9. LIMITATION OF LIABILITY

NOTWITHSTANDING ANYTHING TO THE CONTRARY, EXCEPT FOR (A) BODILY INJURY OF A PERSON OR (B) GROSS NEGLIGENCE OR WILLFUL MISCONDUCT, NEITHER PARTY NOR ITS RESPECTIVE SUPPLIERS (INCLUDING ALL EQUIPMENT AND TECHNOLOGY SUPPLIERS), OFFICERS, AFFILIATES, REPRESENTATIVES, CONTRACTORS AND EMPLOYEES SHALL BE RESPONSIBLE OR LIABLE WITH RESPECT TO ANY SUBJECT MATTER OF THIS AGREEMENT OR TERMS AND CONDITIONS RELATED THERETO UNDER ANY CONTRACT, NEGLIGENCE, STRICT LIABILITY OR OTHER THEORY: (I) FOR ERROR OR INTERRUPTION OF USE OR FOR LOSS OR INACCURACY OR CORRUPTION OF DATA OR COST OF PROCUREMENT OF SUBSTITUTE GOODS, SERVICES OR TECHNOLOGY OR LOSS OF BUSINESS; (II) FOR ANY INDIRECT, EXEMPLARY, INCIDENTAL, SPECIAL OR CONSEQUENTIAL DAMAGES; OR (III) FOR ANY AMOUNTS THAT, TOGETHER WITH AMOUNTS ASSOCIATED WITH ALL OTHER CLAIMS, EXCEED THE FEES PAID OR PAYABLE BY CUSTOMER TO COMPANY FOR THE SERVICES UNDER THIS AGREEMENT IN THE 12 MONTHS PRIOR TO THE ACT THAT GAVE RISE TO THE LIABILITY, IN EACH CASE, WHETHER OR NOT SUCH PARTY HAS BEEN ADVISED OF THE POSSIBILITY OF SUCH DAMAGES.

10. MISCELLANEOUS

  1. Third Party Software. All or some portions of the SaaS Services, including open source software, may be provided by a third-party under separate or additional terms and conditions ("Third Party Software"). Notwithstanding anything to the contrary in this Agreement, all such Third Party Software is made available on an "AS IS" and "AS AVAILABLE" basis without warranty or indemnity of any kind. To the extent there is a conflict between the terms and conditions applicable to such Third Party Software and this Agreement, the Third Party Software's applicable terms and conditions will control.
  2. Severability; Interpretation. If any provision of this Agreement is found to be unenforceable or invalid, that provision will be limited or eliminated to the minimum extent necessary so that this Agreement will otherwise remain in full force and effect and enforceable. The word "including" or any variation thereof means "including, without limitation" and shall not be construed to limit any general statement that it follows to the specific or similar items or matters immediately following it.

#####

*WHAT IS NEEDED:* Resume the SaaS agreement after its last sentence, with the next provision of the Miscellaneous section. The lines that follow come from a separate source unrelated to the agreement.

[Source data]
#####

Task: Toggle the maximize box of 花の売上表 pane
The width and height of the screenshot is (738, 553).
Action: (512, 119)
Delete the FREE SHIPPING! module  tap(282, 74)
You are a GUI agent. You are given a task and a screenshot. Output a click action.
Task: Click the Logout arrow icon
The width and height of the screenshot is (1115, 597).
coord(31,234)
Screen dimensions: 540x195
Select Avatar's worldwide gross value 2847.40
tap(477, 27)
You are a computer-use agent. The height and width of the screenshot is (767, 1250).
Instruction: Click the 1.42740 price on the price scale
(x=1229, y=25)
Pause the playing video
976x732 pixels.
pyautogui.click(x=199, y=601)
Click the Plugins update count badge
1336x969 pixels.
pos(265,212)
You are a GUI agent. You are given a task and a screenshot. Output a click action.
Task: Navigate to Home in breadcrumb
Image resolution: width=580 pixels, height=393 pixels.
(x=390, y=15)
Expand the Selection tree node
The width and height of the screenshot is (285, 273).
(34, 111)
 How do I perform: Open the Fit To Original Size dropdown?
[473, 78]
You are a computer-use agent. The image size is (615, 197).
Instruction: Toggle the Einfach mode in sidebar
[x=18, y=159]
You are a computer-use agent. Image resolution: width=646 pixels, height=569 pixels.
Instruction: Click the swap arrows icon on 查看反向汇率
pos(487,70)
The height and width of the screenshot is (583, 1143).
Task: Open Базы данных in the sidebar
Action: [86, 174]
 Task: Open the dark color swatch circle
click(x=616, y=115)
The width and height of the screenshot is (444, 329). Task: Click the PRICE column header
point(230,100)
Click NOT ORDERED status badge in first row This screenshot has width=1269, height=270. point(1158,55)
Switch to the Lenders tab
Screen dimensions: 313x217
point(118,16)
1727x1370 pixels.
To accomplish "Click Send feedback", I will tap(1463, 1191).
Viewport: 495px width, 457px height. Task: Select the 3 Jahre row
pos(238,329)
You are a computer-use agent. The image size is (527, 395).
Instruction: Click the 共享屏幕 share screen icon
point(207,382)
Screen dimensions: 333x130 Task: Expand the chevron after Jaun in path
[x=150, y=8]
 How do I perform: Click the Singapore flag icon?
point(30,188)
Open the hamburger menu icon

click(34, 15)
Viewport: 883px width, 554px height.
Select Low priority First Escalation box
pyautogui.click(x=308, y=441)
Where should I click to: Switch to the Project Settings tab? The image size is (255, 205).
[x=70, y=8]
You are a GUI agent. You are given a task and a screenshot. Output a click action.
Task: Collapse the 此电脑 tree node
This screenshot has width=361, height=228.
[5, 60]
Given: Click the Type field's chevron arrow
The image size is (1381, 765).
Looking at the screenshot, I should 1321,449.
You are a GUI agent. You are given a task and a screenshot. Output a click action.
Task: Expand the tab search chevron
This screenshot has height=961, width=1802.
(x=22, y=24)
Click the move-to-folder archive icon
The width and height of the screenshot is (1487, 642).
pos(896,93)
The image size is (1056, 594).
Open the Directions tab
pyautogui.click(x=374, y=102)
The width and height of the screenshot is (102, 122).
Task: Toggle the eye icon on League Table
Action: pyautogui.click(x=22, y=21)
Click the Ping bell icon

#####

*WRITTEN RESPONSE:*
  3. Assignment. This Agreement is not assignable, transferable or sublicensable by Customer except with Company's prior written consent; provided that Customer may assign this Agreement to an affiliate or in connection with a merger , stock or asset sale or other change of control transaction without Company's prior written consent. Company may transfer and assign any of its rights and obligations under this Agreement without consent.
  4. Entire Agreement. This Agreement is the complete and exclusive statement of the mutual understanding of the parties and supersedes and cancels all previous written and oral agreements, communications and other understandings relating to the subject matter of this Agreement, and that all waivers and modifications must be in a writing signed by both parties, except as otherwise provided herein.
  5. Relationship of the Parties. No agency, partnership, joint venture, or employment is created as a result of this Agreement and Customer does not have any authority of any kind to bind Company in any respect whatsoever.
  6. Force Majeure. Except with respect to Customer's payment obligations, in no event shall either party be liable to the other party, or be deemed to have breached this Agreement, for any failure or delay in performing its obligations under this Agreement, if and to the extent such failure or delay is caused by any circumstances beyond such breaching party's reasonable control, including acts of God, flood, fire, earthquake, explosion, war, terrorism, invasion, riot or other civil unrest, strikes, labor stoppages or slowdowns or other industrial disturbances, or passage of law or any action taken by a governmental or public authority, including imposing an embargo.
  7. Relief. In any action or proceeding to enforce rights under this Agreement, the prevailing party will be entitled to recover costs and attorneys' fees.
  8. Notice. All notices under this Agreement will be in writing and will be deemed to have been duly given when received, if personally delivered; when receipt is electronically confirmed, if transmitted by e-mail; the day after it is sent, if sent for next day delivery by recognized overnight delivery service; and upon receipt, if sent by certified or registered mail, return receipt requested.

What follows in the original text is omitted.